*Task requirements*: Copy exactly the stretch of data below from the line with "This screenshot has width=1149, height=808." through the line with "Task: Switch to the Details tab", including both of those lines.

Records from a data collection:
-------------------------

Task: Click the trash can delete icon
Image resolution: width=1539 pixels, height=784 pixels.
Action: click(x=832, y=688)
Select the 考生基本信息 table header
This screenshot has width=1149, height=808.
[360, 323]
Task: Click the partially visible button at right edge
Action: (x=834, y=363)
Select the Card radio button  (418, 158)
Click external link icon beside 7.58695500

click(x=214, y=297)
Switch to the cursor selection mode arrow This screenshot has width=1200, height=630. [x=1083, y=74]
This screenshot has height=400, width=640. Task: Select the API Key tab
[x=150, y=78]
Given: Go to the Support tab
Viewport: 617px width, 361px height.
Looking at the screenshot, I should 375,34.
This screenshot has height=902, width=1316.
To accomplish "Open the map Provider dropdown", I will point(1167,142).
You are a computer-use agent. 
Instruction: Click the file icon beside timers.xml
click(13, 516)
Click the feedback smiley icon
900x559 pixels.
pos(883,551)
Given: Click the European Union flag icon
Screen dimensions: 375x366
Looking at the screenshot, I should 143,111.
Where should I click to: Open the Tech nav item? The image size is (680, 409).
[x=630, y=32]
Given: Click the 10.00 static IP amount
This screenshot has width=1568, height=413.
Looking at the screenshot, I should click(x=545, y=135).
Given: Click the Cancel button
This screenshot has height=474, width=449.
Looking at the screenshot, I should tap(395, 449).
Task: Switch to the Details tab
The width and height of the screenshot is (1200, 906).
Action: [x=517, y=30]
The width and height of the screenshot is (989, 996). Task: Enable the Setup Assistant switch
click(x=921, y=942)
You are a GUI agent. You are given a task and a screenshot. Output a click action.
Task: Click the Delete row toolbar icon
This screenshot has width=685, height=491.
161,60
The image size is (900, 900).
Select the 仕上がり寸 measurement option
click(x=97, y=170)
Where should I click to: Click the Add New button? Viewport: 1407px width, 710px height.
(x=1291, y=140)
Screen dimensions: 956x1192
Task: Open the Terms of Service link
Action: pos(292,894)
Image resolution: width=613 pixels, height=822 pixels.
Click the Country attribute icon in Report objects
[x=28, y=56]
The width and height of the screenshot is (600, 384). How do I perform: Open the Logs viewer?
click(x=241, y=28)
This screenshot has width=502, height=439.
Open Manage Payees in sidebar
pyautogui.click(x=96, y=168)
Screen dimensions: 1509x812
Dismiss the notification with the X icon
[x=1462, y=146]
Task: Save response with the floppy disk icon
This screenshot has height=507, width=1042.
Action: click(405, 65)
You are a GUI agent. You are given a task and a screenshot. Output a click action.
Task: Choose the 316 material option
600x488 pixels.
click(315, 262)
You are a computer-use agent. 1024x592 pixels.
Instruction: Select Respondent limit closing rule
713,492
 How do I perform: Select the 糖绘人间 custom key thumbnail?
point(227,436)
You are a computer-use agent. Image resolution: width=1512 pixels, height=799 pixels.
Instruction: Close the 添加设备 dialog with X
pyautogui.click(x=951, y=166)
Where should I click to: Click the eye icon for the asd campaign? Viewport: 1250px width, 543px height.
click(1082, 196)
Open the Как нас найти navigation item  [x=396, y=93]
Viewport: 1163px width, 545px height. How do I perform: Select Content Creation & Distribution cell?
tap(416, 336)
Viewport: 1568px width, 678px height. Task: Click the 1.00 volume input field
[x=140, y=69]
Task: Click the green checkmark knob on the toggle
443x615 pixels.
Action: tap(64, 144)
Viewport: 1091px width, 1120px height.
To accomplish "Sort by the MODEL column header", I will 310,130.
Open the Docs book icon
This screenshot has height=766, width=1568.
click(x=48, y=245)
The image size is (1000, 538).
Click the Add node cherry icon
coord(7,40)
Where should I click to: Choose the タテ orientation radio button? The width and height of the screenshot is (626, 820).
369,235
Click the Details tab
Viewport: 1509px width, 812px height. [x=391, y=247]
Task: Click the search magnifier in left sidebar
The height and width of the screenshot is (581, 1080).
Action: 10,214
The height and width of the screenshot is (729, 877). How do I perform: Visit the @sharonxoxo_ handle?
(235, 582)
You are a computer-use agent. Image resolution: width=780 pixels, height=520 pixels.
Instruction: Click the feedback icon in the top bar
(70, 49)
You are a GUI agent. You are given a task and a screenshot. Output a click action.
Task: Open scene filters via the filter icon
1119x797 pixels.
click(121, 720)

-------------------------

*Task solution*:
This screenshot has width=1149, height=808.
[360, 323]
Task: Click the partially visible button at right edge
Action: (x=834, y=363)
Select the Card radio button  (418, 158)
Click external link icon beside 7.58695500

click(x=214, y=297)
Switch to the cursor selection mode arrow This screenshot has width=1200, height=630. [x=1083, y=74]
This screenshot has height=400, width=640. Task: Select the API Key tab
[x=150, y=78]
Given: Go to the Support tab
Viewport: 617px width, 361px height.
Looking at the screenshot, I should 375,34.
This screenshot has height=902, width=1316.
To accomplish "Open the map Provider dropdown", I will point(1167,142).
You are a computer-use agent. 
Instruction: Click the file icon beside timers.xml
click(13, 516)
Click the feedback smiley icon
900x559 pixels.
pos(883,551)
Given: Click the European Union flag icon
Screen dimensions: 375x366
Looking at the screenshot, I should 143,111.
Where should I click to: Open the Tech nav item? The image size is (680, 409).
[x=630, y=32]
Given: Click the 10.00 static IP amount
This screenshot has width=1568, height=413.
Looking at the screenshot, I should click(x=545, y=135).
Given: Click the Cancel button
This screenshot has height=474, width=449.
Looking at the screenshot, I should tap(395, 449).
Task: Switch to the Details tab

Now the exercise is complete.